Als der Genuss sich langsam aus dem Bauch, den Beinen und seinen Schwanz verflüchtigte, wurde er unruhig. Er hatte keine Lust, von den Jungs gefragt zu werden, wo er denn die Nacht verbracht hätte. Plötzlich hörte er ihre Stimme.

„Du bist unruhig.“

Sie winkelte den Arm an, stützte den Kopf darauf und lächelte ihn an. Ihr Blick verunsicherte ihn. Er wurde ärgerlich.

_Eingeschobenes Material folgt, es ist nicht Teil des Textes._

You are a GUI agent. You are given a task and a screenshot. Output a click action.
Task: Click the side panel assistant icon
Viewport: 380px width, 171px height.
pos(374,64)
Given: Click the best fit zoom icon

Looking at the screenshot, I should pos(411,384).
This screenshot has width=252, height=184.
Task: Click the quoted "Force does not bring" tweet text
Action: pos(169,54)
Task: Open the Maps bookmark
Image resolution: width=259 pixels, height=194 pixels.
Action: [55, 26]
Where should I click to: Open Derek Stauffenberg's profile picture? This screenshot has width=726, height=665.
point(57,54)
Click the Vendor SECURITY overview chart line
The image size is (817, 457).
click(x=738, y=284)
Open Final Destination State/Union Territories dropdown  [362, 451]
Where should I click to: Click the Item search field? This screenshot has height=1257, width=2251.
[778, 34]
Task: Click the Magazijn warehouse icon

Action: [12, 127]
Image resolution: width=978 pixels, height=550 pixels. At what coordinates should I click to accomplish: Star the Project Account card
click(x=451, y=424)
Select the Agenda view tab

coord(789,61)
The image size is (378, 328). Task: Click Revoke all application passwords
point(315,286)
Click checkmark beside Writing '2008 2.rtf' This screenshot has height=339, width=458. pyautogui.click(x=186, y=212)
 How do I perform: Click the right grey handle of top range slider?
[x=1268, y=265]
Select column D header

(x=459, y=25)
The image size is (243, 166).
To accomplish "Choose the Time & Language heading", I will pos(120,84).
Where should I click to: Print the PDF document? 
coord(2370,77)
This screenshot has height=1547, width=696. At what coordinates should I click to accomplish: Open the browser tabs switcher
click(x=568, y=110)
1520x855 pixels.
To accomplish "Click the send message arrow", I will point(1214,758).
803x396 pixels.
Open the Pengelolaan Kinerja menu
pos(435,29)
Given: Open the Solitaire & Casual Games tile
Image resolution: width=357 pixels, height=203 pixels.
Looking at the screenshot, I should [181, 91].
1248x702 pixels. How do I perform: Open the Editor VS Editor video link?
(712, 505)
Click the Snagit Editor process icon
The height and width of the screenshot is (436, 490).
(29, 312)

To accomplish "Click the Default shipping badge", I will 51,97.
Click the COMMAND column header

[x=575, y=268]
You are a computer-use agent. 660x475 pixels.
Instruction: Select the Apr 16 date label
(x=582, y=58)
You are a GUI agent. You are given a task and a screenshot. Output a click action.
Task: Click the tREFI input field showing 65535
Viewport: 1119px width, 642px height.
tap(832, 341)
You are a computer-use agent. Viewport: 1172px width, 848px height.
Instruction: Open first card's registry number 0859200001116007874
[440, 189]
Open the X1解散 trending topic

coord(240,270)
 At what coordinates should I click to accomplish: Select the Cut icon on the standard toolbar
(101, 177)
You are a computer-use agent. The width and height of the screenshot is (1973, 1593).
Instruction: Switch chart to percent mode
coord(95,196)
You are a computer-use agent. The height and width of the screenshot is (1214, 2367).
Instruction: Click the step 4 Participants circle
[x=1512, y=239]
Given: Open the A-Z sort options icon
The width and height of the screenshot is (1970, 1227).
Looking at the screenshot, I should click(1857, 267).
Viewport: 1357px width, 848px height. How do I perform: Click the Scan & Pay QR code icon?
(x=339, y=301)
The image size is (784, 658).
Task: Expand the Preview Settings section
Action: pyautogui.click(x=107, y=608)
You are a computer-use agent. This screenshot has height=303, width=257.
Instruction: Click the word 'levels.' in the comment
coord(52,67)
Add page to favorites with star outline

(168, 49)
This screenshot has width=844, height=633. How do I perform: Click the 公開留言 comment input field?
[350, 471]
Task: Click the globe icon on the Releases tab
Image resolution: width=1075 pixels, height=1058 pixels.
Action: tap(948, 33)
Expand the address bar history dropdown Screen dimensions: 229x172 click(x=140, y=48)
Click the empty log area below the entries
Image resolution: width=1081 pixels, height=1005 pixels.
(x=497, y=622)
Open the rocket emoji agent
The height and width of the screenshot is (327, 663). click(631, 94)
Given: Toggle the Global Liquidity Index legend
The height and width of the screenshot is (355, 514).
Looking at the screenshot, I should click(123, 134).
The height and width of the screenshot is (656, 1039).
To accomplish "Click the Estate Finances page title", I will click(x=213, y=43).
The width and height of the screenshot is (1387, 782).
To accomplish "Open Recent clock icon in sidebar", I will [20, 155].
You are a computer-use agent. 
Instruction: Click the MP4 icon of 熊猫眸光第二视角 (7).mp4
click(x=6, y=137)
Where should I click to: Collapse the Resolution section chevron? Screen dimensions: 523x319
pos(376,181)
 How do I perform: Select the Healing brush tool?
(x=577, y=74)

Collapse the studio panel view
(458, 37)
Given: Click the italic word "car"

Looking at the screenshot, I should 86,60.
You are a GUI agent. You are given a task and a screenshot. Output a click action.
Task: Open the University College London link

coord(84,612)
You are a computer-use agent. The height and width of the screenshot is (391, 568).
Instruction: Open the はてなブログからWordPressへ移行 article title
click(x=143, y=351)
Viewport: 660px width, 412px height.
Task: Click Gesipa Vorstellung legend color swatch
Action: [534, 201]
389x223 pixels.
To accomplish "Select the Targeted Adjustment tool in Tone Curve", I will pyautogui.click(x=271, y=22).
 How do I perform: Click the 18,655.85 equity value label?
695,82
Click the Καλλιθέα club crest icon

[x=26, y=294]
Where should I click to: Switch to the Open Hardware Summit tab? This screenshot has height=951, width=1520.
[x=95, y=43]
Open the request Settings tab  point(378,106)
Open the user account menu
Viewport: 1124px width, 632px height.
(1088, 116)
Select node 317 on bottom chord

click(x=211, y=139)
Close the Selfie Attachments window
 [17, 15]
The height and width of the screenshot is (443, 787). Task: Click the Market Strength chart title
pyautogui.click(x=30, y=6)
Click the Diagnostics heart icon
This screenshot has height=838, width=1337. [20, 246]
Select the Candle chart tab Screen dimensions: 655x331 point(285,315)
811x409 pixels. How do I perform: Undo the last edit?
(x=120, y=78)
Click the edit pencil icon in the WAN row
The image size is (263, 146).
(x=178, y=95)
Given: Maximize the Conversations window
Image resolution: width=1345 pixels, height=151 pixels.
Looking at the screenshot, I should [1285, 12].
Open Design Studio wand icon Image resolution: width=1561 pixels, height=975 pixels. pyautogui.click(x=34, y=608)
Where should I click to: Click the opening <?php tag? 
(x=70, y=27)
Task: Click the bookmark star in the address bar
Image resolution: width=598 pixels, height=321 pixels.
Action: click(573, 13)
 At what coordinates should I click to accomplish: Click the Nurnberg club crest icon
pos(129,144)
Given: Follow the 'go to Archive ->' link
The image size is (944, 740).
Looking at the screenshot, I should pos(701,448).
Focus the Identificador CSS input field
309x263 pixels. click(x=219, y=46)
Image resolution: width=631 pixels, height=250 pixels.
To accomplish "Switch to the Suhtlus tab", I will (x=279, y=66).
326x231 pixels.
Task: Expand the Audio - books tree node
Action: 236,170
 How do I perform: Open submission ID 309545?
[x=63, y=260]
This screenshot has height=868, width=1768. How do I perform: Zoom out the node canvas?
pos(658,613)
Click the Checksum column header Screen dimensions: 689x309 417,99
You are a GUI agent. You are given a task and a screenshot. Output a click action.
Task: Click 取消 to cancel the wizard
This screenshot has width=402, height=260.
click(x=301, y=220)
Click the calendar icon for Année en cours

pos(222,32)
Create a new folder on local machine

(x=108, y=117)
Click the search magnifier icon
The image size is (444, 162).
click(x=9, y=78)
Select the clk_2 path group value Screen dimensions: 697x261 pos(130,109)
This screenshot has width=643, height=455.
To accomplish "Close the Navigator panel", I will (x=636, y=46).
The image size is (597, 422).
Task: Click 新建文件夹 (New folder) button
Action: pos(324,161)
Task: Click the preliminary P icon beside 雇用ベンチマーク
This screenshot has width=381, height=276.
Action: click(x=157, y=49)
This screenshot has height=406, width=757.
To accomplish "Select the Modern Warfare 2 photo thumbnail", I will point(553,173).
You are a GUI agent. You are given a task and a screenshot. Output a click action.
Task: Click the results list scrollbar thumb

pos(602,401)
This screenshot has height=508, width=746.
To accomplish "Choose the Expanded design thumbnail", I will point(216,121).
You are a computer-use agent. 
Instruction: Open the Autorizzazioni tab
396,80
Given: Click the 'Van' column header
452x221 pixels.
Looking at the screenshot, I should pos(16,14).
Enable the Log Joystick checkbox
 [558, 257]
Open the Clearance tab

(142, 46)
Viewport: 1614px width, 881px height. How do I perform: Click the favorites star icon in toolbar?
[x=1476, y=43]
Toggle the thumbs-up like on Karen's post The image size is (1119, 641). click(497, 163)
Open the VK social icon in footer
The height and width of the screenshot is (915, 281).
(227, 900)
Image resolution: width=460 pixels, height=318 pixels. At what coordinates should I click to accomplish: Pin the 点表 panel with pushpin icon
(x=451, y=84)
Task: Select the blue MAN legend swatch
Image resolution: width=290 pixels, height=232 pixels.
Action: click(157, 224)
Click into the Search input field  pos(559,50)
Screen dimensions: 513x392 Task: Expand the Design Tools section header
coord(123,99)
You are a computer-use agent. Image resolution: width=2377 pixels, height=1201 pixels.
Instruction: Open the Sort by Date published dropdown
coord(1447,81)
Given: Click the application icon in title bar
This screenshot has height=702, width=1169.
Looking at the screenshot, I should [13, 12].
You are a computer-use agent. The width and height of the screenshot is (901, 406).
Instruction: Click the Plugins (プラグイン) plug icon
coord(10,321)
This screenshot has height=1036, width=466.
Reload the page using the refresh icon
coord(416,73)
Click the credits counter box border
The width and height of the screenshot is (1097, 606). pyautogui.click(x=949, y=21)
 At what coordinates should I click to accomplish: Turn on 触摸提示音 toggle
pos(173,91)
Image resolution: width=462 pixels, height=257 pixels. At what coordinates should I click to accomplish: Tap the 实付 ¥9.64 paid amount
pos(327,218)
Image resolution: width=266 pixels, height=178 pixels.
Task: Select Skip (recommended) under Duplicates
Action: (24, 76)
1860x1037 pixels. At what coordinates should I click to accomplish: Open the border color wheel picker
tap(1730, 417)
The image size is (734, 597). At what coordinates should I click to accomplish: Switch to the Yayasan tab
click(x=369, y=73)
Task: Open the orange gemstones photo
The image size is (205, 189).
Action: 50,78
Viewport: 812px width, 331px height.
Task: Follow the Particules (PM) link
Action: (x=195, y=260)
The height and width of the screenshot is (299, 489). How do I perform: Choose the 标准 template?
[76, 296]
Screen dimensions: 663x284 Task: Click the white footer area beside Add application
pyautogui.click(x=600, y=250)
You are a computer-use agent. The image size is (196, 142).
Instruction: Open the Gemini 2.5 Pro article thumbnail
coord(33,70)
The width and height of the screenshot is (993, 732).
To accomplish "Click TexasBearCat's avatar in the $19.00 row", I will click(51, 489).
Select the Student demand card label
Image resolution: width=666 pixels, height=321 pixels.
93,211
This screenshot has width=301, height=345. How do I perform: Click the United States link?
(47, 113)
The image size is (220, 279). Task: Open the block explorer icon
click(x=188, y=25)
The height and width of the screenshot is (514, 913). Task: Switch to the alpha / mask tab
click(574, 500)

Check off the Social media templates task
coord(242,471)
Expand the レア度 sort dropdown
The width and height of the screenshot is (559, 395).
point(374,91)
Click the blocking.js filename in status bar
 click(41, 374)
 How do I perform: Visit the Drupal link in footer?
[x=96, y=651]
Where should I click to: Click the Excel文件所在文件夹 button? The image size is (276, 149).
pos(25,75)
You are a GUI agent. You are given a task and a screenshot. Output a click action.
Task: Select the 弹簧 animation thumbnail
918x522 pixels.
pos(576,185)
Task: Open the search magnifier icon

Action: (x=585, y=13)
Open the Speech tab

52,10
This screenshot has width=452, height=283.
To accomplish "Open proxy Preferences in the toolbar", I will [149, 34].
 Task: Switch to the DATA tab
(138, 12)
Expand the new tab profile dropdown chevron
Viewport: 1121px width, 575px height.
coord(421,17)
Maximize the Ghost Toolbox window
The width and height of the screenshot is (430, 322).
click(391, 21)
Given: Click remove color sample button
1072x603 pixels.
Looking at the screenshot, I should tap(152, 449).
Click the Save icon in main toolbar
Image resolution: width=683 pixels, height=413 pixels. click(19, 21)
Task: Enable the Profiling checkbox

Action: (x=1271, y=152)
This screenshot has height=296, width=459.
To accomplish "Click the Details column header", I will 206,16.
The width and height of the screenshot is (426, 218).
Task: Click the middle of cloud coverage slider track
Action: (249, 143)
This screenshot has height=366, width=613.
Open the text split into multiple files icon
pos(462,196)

„Warum hast du mich meine Frau und meine Familie so verraten lassen?“

Sie schaute ihn lange an.

„Ich hatte den Eindruck, es war dir wichtig, diese Geschichte einmal so zu erzählen.“

Ihm war zum Heulen zumute. Ein paar Minuten später strich sie ihm über die Wange, er blickte sie verwirrt an, unter dem Morgenmantel, der eine mandelförmige Öffnung ließ, zeichnete sich ihr nackter, weicher Körper ab, dann schloss sie die Tür. Er eilte los, seinem Haus ein paar Straßen weiter entgegen. Es hatte geregnet, die Luft war feucht und schwer. Er rannte schließlich und die Füße wurden ihm nass, da er die Lücken zwischen den Pfützen verfehlte.